▶ **Work to complete**
**1)** List the aims that, according to the passage on Equal Pay Day and gender equality, women's empowerment has been shown to be central to.
**2)** In what year did Equal Pay Day originate, according to the passage on Equal Pay Day and gender equality?
**3)** Carry on the passage on Equal Pay Day and gender equality from the point where it stops.

▶ **Selection**
++++++
Why is the second of April designated as Equal Pay Day? This is the date that symbolizes how far into the new year women must work to earn what men earned last year; women must work 15 months and 2 days to earn the same amount as men do in twelve. Equal Pay Day originated back in 1996 as a way to focus attention on the gap between what men and women earn each year. Here we are in 2019, 23 years later, and there is STILL inequality. And the wage gap between men and women of color is even greater. But progress is being made, thankfully. The question remains, though, why are we even still needing to talk about this? Haven't humans evolved enough to realize that work is work...no matter who performs it?
Let's take a look at gender equality as an issue and why treating both sexes the same is not just the right thing to do, but it is also the smart thing to do. "Gender equality is a human right. Women are entitled to live with dignity and with freedom from want and from fear. Gender equality is also a precondition for advancing development and reducing poverty: Empowered women contribute to the health and productivity of whole families and communities, and they improve prospects for the next generation. Still, despite solid evidence demonstrating the centrality of women’s empowerment to realizing human rights, reducing poverty, promoting development and addressing the world’s most urgent challenges, gender equality remains an unfulfilled promise."
++++++
▶ **Entries supplied**

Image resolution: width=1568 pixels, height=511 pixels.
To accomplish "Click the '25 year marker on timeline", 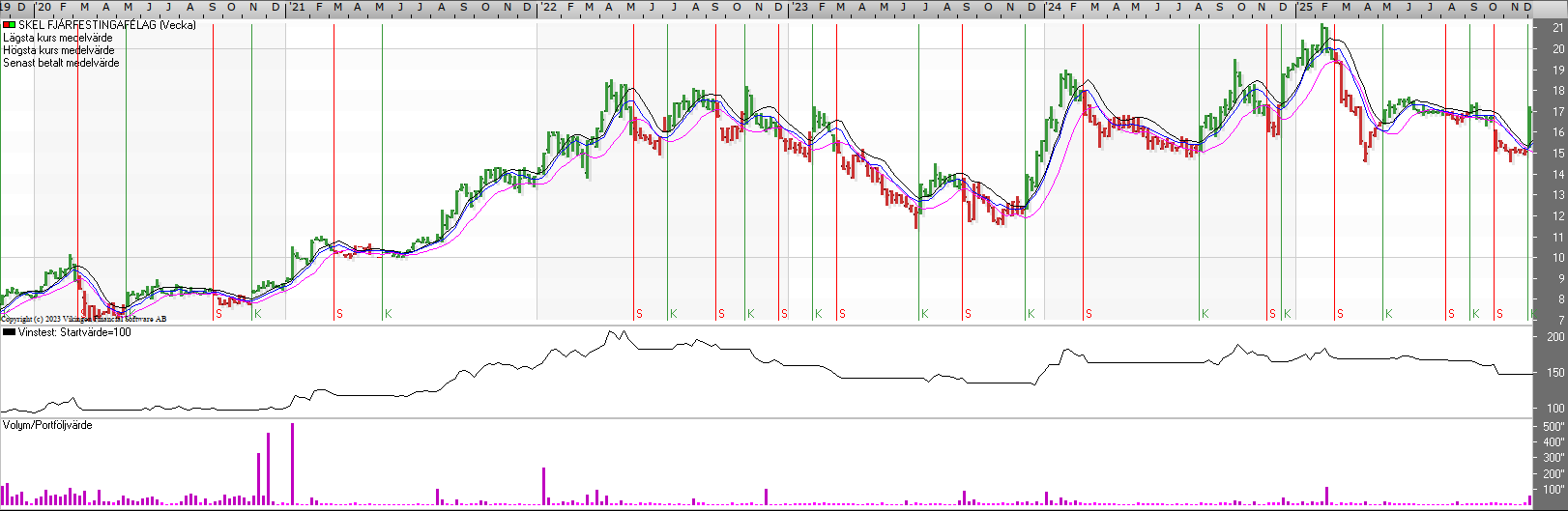I will click(1304, 8).
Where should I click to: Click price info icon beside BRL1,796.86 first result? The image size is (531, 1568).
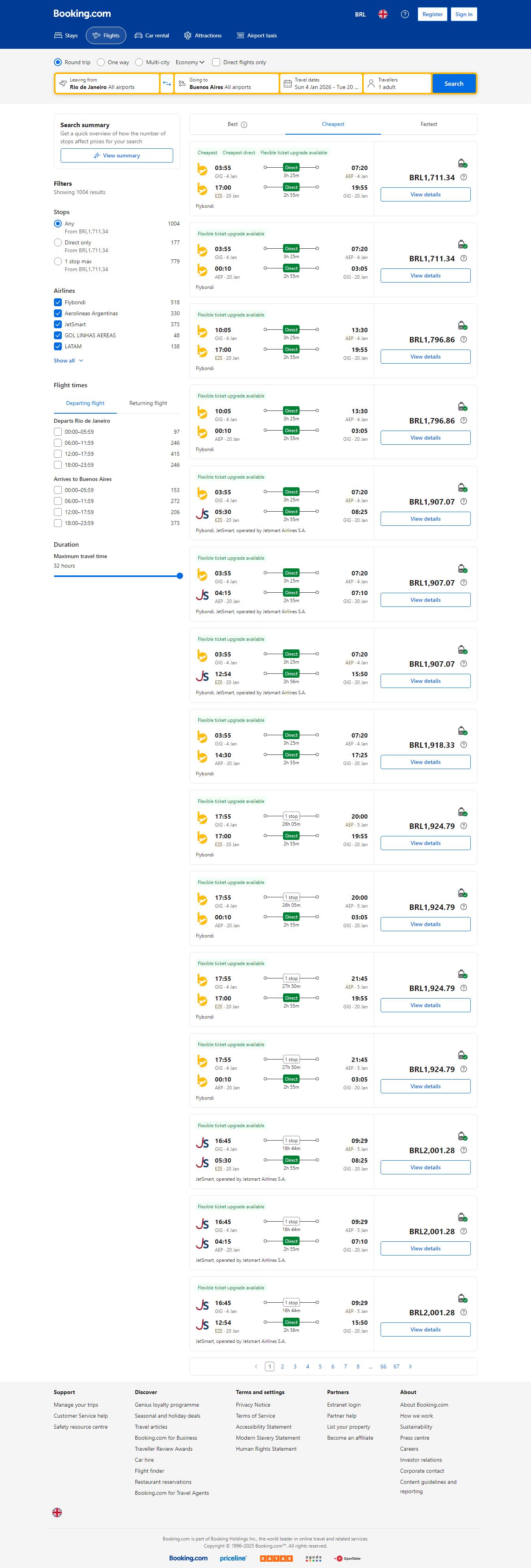coord(463,340)
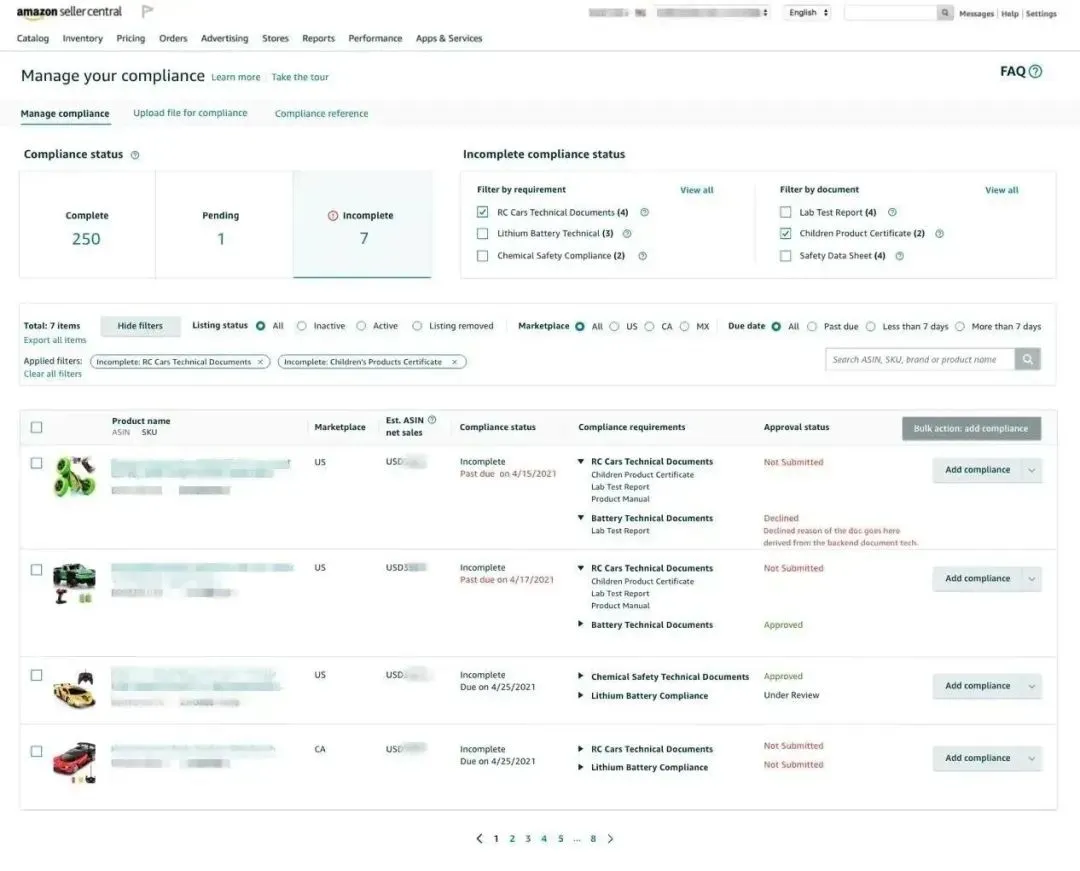The image size is (1080, 871).
Task: Click the FAQ help icon
Action: (1035, 71)

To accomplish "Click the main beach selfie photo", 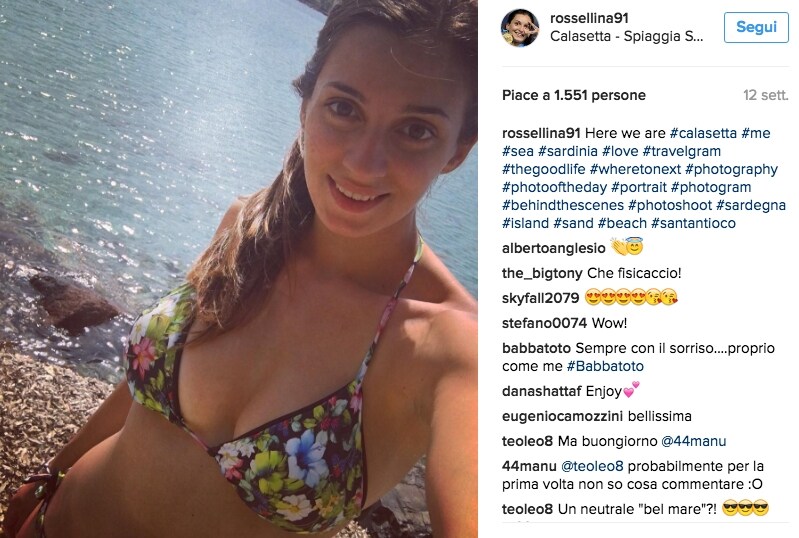I will click(x=238, y=269).
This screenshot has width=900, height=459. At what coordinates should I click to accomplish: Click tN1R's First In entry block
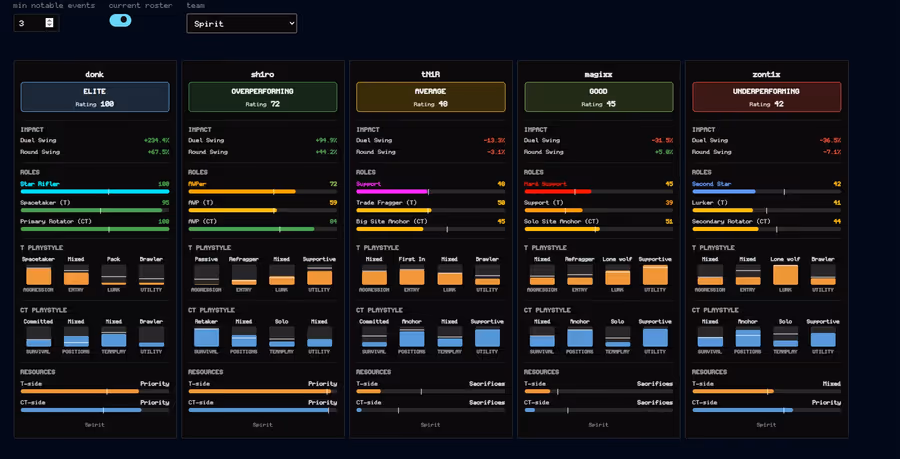(x=412, y=275)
++++++
▶ **Written responses**
**1)**
- Realizing human rights
- Reducing poverty
- Promoting development
- Addressing the world's most urgent challenges

**2)** 1996

**3)**
Did you know that women make up two-thirds of all illiterate people in the world or that less than ten percent of all world leaders are women? That is what gender inequality looks like. It means women work longer to earn what men earn. In many places, there are fewer jobs that are available to women. We can look at a long list of statistics and say this is what gender inequality looks like. But inequality of any kind is far more than just statistics. In real terms, gender inequality is a huge issue on the local, national, and global levels. "Not only does it affect the lives of individual men and women, but the inequality between genders also stunts economic growth and hinders development." When women earn less money everybody loses.
Gender equality has been conclusively shown to stimulate economic growth, which is crucial for developing countries. In industrialized countries, gender equality offers more workers to fill the jobs created by new technologies. The World Bank has reported that as many as 2.7 billion women worldwide are prevented BY LAW from working in certain jobs. In eighteen countries, men can legally forbid their wives from working. On top of these huge obstacles, women also face sexual harassment, expected gender roles, and carrying out the majority of unpaid care work and performing arduous chores like carrying water for the family. And when women do work, on average, they earn only 77 cents for every dollar that men earn. This amounts to $160 trillion in lost income potential!
When women work, they invest as much as ninety percent of their earned wages back into their families while men invest about thirty-five percent. "Because of this, when women earn more income, the health and education of their children improve. The UN states that women’s education is a crucial factor in cutting child mortality rates. When women are excluded from working, economies are restricted and poverty continues its cruel cycle.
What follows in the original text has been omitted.